Kritik Sosial dan Satire
Puisi ini menggunakan satire untuk mengkritik masyarakat yang terjebak dalam konsumsi dan promosi tanpa berpikir kritis. Menggunakan contoh-contoh seperti Ajinomoto, Miwon, dan Sasa, Bandaharo menunjukkan bagaimana iklan dan promosi mempengaruhi masyarakat, menciptakan ketergantungan pada produk-produk tertentu, dan bagaimana ini mengarahkan pendapat umum. Pengenalan karakter seperti "Si Buang" yang merasa terasing dalam situasi ini berfungsi sebagai metafora untuk individu yang merasa terpinggirkan oleh perubahan sosial yang tidak mereka pahami atau terima.
Puisi "Si Buang" karya HR. Bandaharo merupakan karya yang penuh dengan nuansa emosional dan sosial. Dalam dua bagian yang kontras, puisi ini menggambarkan perjalanan Si Buang dari kepulangan yang penuh harapan ke keterasingan dan kesulitan dalam menyesuaikan diri dengan perubahan sosial. Melalui penggambaran yang kuat tentang ketegangan antara nilai-nilai pribadi dan norma-norma masyarakat, Bandaharo memberikan kritik tajam terhadap kondisi sosial yang tampaknya menekan kebebasan individu dan menggantikan keaslian dengan konsumsi dan promosi.
Puisi ini mencerminkan kegelisahan dan keterasingan yang mungkin dirasakan seseorang yang kembali ke masyarakat yang telah berubah secara dramatis selama ketidakhadirannya.
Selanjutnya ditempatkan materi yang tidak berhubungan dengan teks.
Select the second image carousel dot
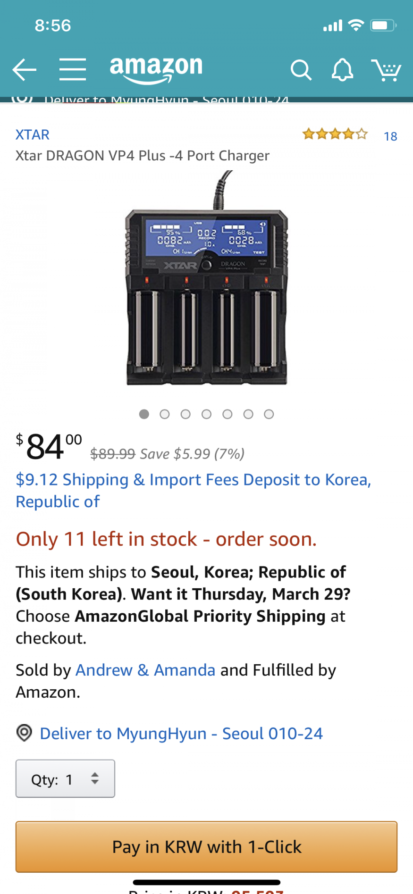Screen dimensions: 413x894 tap(165, 414)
Dengan gaya yang penuh satir dan simbolik, Bandaharo berhasil menangkap esensi dari konflik yang dialami Si Buang, serta mengajak pembaca untuk merenungkan dinamika sosial dan nilai-nilai yang mengatur kehidupan kita.
Karya: HR. Bandaharo
Biodata HR. Bandaharo:
- HR. Bandaharo (nama lengkapnya Bandaharo Harahap) lahir di Medan pada tanggal 1 Mei 1917.
- HR. Bandaharo meninggal dunia di Jakarta pada tanggal 1 April 1993.
- HR. Bandaharo adalah salah satu sastrawan Angkatan Pujangga Baru.